** Opening Data extracts block **
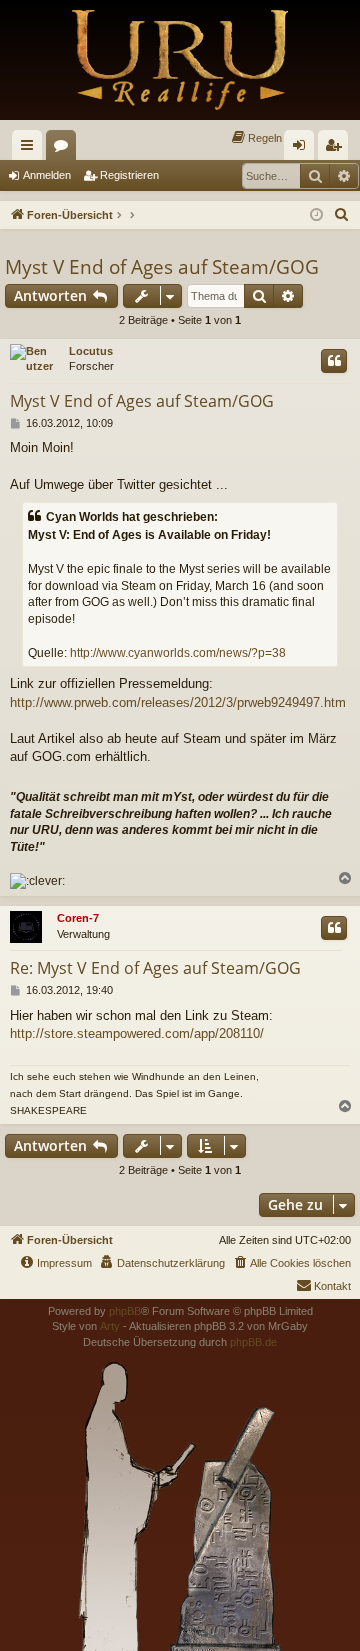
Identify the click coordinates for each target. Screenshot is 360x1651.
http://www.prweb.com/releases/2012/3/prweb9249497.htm (178, 702)
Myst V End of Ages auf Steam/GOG (162, 267)
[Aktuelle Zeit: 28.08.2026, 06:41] (316, 215)
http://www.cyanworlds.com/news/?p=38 (178, 653)
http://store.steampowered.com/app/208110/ (137, 1033)
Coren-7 (78, 918)
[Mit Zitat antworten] (334, 361)
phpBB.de (253, 1342)
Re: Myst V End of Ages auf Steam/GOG (155, 968)
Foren (65, 149)
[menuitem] (256, 138)
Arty (110, 1326)
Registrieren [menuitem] (337, 149)
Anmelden (47, 175)
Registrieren (129, 175)
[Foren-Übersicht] (180, 60)
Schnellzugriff (31, 149)
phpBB (125, 1311)
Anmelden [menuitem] (303, 149)
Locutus (91, 351)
** Closing Data extracts block **
▶ _Task goal_
Starting from the line that contains "http://www.prweb.com/releases/2012/3/prweb9249497.htm (178, 702)", give again every line to the last line of the data, exactly. Include nothing else.

▶ _Answer space_
http://www.prweb.com/releases/2012/3/prweb9249497.htm (178, 702)
Myst V End of Ages auf Steam/GOG (162, 267)
[Aktuelle Zeit: 28.08.2026, 06:41] (316, 215)
http://www.cyanworlds.com/news/?p=38 (178, 653)
http://store.steampowered.com/app/208110/ (137, 1033)
Coren-7 (78, 918)
[Mit Zitat antworten] (334, 361)
phpBB.de (253, 1342)
Re: Myst V End of Ages auf Steam/GOG (155, 968)
Foren (65, 149)
[menuitem] (256, 138)
Arty (110, 1326)
Registrieren [menuitem] (337, 149)
Anmelden (47, 175)
Registrieren (129, 175)
[Foren-Übersicht] (180, 60)
Schnellzugriff (31, 149)
phpBB (125, 1311)
Anmelden [menuitem] (303, 149)
Locutus (91, 351)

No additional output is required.